*** Opening of Provided data ***
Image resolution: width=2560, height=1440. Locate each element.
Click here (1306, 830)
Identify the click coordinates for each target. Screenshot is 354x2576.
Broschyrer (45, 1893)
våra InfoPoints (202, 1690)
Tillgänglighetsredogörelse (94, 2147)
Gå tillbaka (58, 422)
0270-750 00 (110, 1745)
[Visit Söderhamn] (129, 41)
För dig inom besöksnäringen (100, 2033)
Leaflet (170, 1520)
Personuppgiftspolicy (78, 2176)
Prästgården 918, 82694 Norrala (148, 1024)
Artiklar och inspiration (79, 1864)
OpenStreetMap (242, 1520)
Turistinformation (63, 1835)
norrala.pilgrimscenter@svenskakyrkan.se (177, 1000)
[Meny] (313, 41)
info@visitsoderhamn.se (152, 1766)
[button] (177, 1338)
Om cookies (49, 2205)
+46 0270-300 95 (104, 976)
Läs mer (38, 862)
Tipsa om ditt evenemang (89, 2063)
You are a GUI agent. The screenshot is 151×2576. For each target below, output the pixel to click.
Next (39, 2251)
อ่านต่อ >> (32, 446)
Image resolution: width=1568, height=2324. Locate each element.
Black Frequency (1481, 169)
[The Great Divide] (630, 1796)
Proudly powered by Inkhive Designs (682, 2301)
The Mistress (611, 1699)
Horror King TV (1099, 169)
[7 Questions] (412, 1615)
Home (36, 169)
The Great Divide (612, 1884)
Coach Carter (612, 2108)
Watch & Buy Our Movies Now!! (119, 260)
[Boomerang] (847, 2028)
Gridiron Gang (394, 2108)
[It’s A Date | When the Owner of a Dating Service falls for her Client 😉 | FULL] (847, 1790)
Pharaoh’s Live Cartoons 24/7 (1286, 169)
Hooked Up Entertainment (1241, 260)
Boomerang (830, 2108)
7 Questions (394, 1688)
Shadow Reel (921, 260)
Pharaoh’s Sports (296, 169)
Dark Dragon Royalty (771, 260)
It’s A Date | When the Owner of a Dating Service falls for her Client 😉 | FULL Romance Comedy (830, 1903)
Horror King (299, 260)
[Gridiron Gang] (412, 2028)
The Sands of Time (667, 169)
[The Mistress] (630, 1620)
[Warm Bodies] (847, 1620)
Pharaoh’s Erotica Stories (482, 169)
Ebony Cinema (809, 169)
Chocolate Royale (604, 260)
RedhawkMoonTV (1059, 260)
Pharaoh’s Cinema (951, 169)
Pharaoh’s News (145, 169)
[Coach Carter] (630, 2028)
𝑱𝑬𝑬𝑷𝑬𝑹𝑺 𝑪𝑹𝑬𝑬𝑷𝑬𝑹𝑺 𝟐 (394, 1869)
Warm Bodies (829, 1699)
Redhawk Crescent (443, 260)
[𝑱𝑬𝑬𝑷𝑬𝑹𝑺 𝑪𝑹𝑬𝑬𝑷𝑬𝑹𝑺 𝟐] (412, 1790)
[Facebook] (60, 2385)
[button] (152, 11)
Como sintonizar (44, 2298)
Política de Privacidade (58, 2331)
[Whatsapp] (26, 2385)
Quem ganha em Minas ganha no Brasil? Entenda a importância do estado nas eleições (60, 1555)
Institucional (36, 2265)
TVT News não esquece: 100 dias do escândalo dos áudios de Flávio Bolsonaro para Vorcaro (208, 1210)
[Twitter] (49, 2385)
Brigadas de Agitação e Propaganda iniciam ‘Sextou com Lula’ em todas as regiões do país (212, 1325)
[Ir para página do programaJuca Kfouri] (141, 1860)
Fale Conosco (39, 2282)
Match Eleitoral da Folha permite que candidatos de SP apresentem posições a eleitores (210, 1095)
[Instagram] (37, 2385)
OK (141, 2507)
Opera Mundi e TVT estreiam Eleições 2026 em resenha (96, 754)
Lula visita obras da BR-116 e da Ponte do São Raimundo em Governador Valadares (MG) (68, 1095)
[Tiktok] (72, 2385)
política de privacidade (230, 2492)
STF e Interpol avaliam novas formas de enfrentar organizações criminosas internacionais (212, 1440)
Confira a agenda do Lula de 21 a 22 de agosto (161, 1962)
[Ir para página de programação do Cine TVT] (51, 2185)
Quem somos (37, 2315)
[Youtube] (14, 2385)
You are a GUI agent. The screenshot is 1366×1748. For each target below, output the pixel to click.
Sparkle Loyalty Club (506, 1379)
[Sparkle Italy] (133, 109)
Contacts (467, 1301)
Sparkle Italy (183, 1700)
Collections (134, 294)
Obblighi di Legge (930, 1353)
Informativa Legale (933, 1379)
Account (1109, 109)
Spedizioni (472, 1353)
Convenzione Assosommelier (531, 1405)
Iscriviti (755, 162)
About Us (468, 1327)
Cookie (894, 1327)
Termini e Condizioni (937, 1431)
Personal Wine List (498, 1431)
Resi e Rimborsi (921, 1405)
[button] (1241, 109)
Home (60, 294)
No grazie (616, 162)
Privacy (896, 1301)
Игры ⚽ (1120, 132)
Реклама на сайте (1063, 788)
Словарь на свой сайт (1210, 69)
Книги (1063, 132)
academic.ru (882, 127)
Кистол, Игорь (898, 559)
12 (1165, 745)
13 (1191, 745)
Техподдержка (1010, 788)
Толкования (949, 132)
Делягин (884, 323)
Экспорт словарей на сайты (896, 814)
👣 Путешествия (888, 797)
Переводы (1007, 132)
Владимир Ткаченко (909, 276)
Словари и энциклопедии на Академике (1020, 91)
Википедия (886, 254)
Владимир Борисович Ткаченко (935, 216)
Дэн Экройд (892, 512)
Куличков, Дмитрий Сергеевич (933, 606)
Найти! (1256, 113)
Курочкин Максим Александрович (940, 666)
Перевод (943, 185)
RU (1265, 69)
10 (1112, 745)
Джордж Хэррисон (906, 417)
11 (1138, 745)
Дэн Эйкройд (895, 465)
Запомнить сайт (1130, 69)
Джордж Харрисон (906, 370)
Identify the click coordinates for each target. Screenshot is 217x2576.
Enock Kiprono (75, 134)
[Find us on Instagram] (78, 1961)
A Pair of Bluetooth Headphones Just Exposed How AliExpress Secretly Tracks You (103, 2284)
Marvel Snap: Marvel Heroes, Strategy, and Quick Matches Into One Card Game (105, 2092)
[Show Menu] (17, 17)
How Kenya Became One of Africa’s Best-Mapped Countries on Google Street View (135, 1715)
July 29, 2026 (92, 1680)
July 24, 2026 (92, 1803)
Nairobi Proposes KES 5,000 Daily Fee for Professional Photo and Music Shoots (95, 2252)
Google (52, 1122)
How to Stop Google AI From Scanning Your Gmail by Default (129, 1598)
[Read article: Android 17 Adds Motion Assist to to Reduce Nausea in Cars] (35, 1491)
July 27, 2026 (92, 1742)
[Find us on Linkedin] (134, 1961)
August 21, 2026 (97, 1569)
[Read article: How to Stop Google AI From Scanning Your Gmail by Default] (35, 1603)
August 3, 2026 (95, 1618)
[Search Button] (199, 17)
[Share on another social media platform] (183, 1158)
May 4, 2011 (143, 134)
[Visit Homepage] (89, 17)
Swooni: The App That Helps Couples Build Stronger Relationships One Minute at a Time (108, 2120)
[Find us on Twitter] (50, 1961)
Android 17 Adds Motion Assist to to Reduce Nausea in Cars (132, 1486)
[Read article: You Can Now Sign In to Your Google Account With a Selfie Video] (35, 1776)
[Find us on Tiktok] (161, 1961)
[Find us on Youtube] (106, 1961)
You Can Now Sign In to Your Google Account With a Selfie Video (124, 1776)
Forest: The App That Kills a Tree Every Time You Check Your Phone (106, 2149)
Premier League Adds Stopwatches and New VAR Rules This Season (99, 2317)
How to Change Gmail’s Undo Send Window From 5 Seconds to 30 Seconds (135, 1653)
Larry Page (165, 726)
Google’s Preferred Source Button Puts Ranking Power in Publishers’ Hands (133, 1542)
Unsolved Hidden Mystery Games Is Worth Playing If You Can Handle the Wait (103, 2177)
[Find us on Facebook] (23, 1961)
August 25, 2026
*** Close of Provided data ***
- [Work instructions] Repeat every line of the data word for word until you have repeated the line that contains "Gå tillbaka (58, 422)", which is the last one to include.

- [Response to the task]
Image resolution: width=2560, height=1440. Locate each element.
Click here (1306, 830)
Identify the click coordinates for each target. Screenshot is 354x2576.
Broschyrer (45, 1893)
våra InfoPoints (202, 1690)
Tillgänglighetsredogörelse (94, 2147)
Gå tillbaka (58, 422)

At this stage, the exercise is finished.